**BRIEF**
The stretch wanted below opens at the line containing "How do I perform: Toggle" and closes at the line containing "Task: Click the volume". Please return it exactly, with no other lines.

Saved entries:
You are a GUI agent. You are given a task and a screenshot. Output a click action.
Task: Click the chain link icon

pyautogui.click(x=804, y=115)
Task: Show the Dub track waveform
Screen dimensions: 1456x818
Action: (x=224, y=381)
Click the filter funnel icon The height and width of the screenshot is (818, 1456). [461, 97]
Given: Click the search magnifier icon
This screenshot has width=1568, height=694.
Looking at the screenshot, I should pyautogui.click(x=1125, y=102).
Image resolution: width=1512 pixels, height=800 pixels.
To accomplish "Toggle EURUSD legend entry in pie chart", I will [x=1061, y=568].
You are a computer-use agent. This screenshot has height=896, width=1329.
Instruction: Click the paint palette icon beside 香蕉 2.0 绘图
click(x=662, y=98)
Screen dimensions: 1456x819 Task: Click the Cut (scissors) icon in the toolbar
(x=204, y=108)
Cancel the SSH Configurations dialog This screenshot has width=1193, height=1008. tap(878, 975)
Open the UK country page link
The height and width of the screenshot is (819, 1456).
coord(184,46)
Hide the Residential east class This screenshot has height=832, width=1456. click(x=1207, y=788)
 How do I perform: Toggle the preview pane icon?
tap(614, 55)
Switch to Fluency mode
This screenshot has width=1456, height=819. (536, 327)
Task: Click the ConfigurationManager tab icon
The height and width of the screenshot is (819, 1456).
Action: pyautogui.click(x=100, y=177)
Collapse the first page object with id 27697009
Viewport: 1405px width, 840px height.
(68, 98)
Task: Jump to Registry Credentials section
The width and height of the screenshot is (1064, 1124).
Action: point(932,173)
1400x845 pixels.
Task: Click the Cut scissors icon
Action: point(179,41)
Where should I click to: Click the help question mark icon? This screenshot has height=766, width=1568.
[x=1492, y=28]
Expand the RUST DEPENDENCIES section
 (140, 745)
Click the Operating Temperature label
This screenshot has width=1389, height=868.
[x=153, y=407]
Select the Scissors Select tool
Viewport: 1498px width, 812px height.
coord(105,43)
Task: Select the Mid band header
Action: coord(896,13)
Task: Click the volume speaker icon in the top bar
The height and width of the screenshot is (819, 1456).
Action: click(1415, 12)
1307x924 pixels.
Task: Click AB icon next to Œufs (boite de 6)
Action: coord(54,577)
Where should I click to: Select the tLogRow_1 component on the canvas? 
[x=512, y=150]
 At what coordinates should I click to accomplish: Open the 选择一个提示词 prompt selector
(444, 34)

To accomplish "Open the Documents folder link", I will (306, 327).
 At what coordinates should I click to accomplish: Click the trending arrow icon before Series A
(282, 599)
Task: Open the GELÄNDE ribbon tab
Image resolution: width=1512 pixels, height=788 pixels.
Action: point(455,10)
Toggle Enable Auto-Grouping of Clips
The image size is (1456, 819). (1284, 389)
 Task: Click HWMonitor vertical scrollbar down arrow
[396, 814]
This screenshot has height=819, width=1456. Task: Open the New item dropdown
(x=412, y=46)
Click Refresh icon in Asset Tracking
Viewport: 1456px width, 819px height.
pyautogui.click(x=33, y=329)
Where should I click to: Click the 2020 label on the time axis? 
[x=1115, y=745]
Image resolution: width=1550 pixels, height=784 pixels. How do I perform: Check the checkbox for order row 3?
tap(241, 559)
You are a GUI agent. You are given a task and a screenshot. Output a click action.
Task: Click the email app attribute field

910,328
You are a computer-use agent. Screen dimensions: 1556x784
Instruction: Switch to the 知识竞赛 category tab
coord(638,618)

**FINAL ANSWER**
 How do I perform: Toggle the preview pane icon?
tap(614, 55)
Switch to Fluency mode
This screenshot has width=1456, height=819. (536, 327)
Task: Click the ConfigurationManager tab icon
The height and width of the screenshot is (819, 1456).
Action: pyautogui.click(x=100, y=177)
Collapse the first page object with id 27697009
Viewport: 1405px width, 840px height.
(68, 98)
Task: Jump to Registry Credentials section
The width and height of the screenshot is (1064, 1124).
Action: point(932,173)
1400x845 pixels.
Task: Click the Cut scissors icon
Action: point(179,41)
Where should I click to: Click the help question mark icon? This screenshot has height=766, width=1568.
[x=1492, y=28]
Expand the RUST DEPENDENCIES section
 (140, 745)
Click the Operating Temperature label
This screenshot has width=1389, height=868.
[x=153, y=407]
Select the Scissors Select tool
Viewport: 1498px width, 812px height.
coord(105,43)
Task: Select the Mid band header
Action: coord(896,13)
Task: Click the volume speaker icon in the top bar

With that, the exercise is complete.